== What to produce ==
Produce a word-for-word copy of the data that follows, excluding images.

─── Given records

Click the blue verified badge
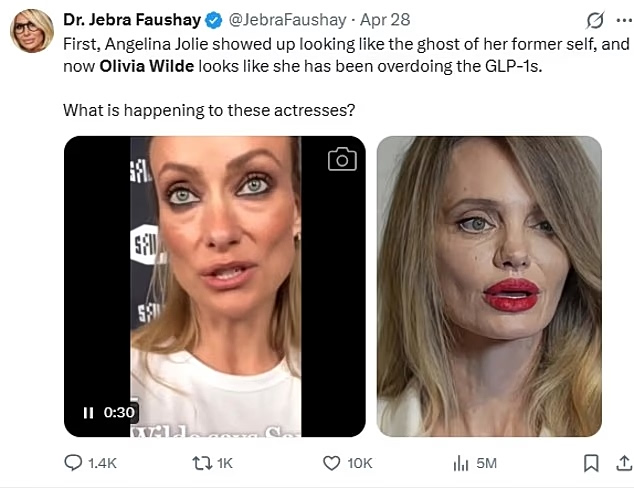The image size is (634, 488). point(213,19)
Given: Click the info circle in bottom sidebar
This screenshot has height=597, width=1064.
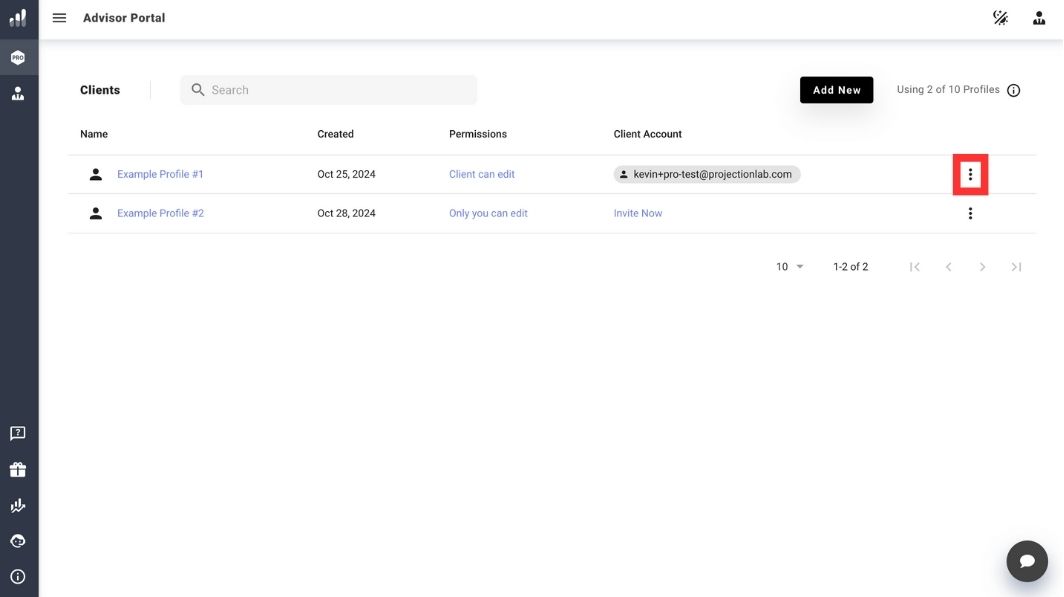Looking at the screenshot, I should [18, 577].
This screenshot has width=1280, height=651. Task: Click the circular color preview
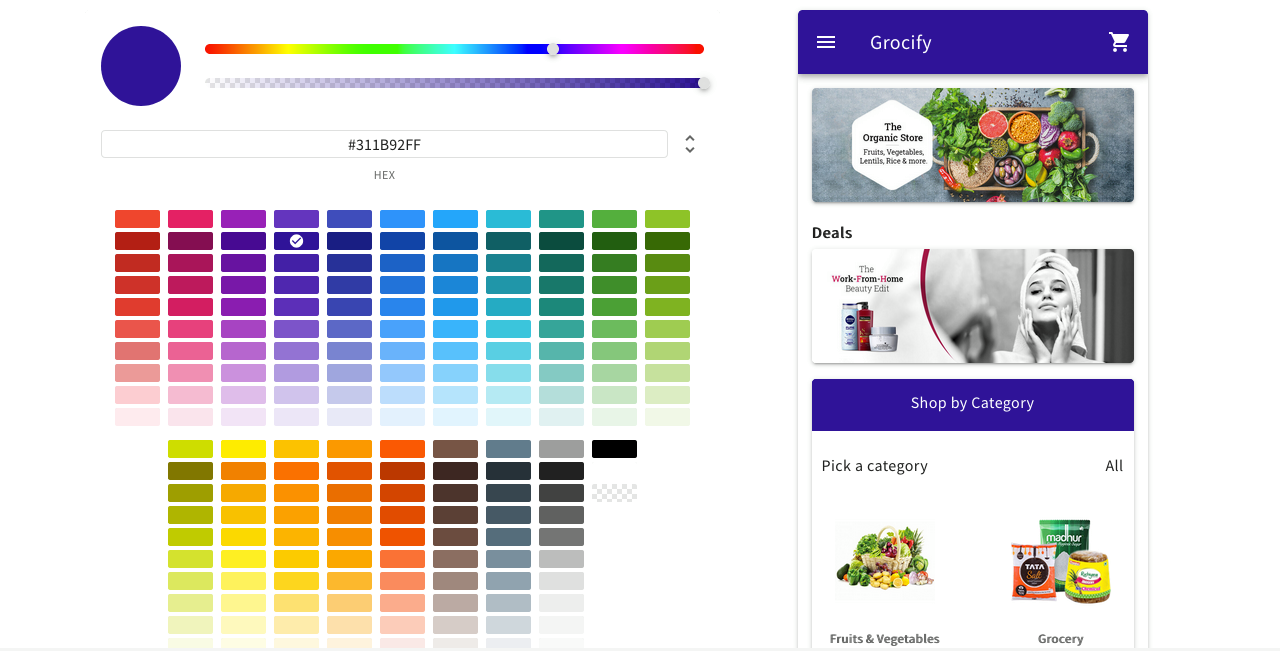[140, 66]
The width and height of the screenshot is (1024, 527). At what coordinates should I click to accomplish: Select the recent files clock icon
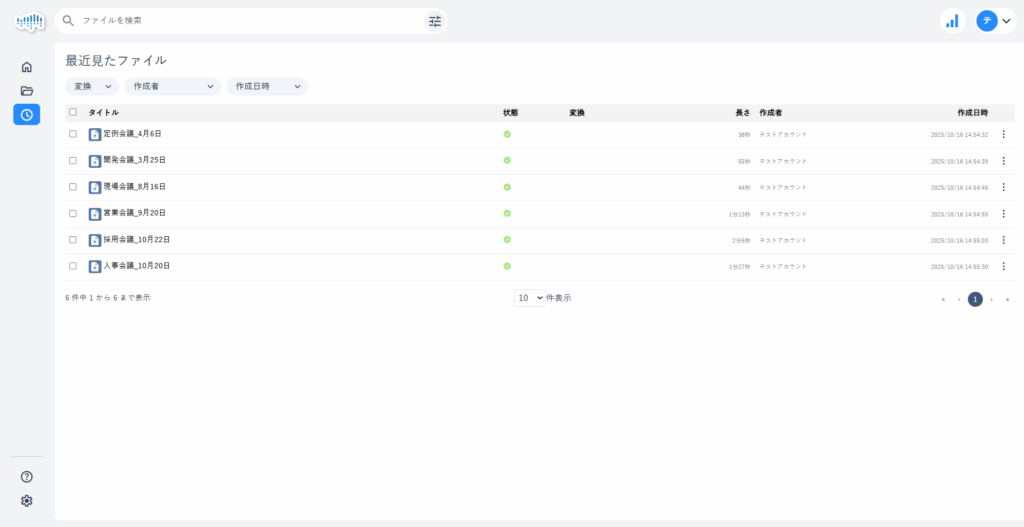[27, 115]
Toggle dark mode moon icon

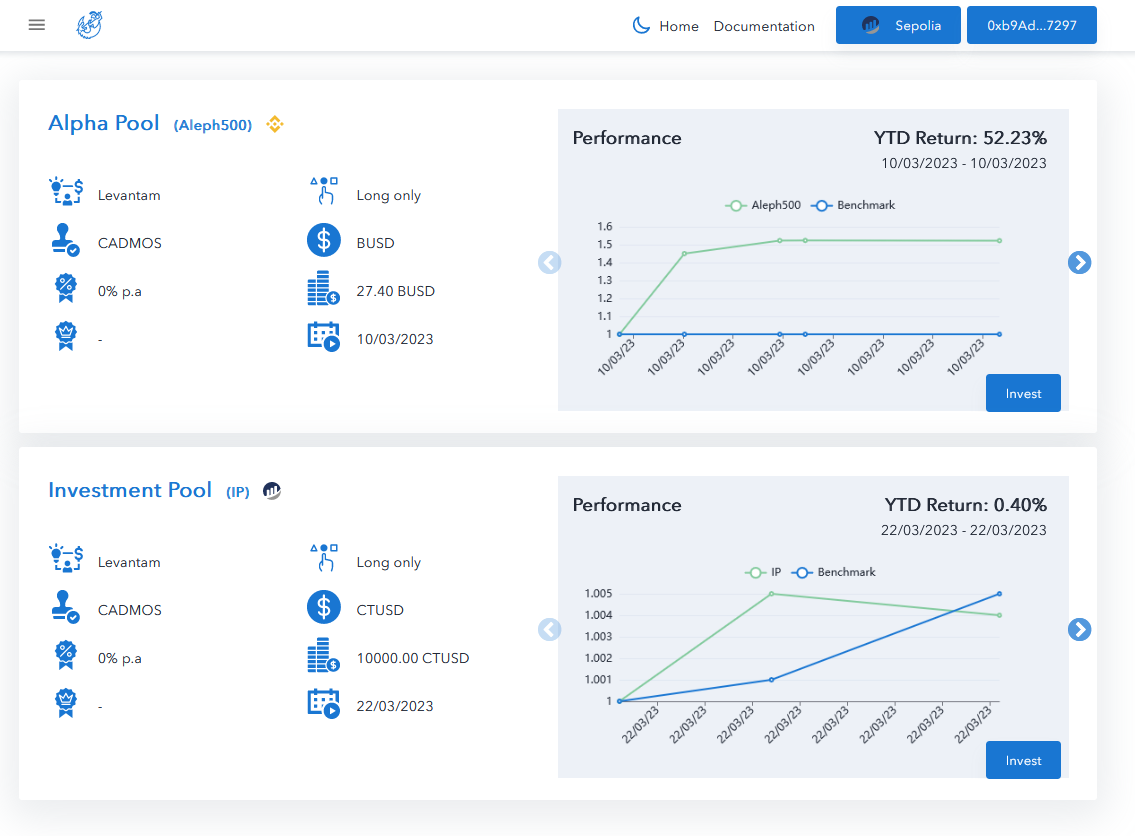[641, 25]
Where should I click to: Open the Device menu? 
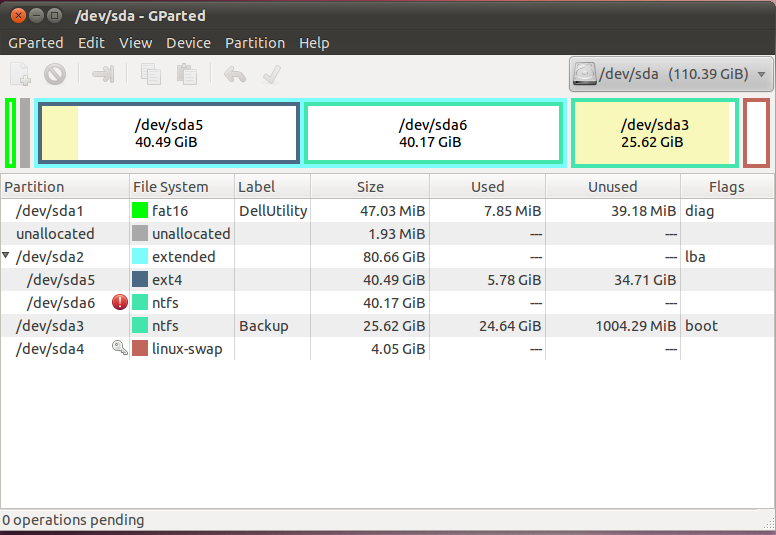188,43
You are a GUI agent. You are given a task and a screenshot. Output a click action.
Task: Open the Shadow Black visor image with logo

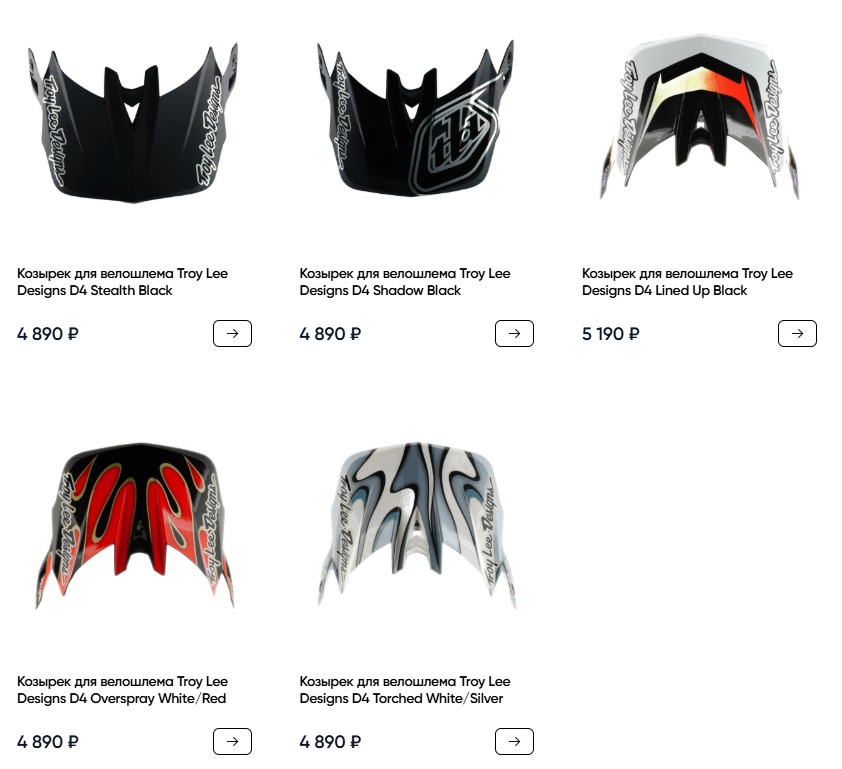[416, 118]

──────

== Answer space ==
Click the blue verified badge
The image size is (634, 488). point(213,19)
Given: Click the info circle in bottom sidebar
This screenshot has height=597, width=1064.
Looking at the screenshot, I should [18, 577].
This screenshot has width=1280, height=651. Task: Click the circular color preview
[140, 66]
The width and height of the screenshot is (1024, 527). At what coordinates should I click to accomplish: Select the recent files clock icon
[27, 115]
Toggle dark mode moon icon

[641, 25]
Where should I click to: Open the Device menu? 
188,43
You are a GUI agent. You are given a task and a screenshot. Output a click action.
Task: Open the Shadow Black visor image with logo

[416, 118]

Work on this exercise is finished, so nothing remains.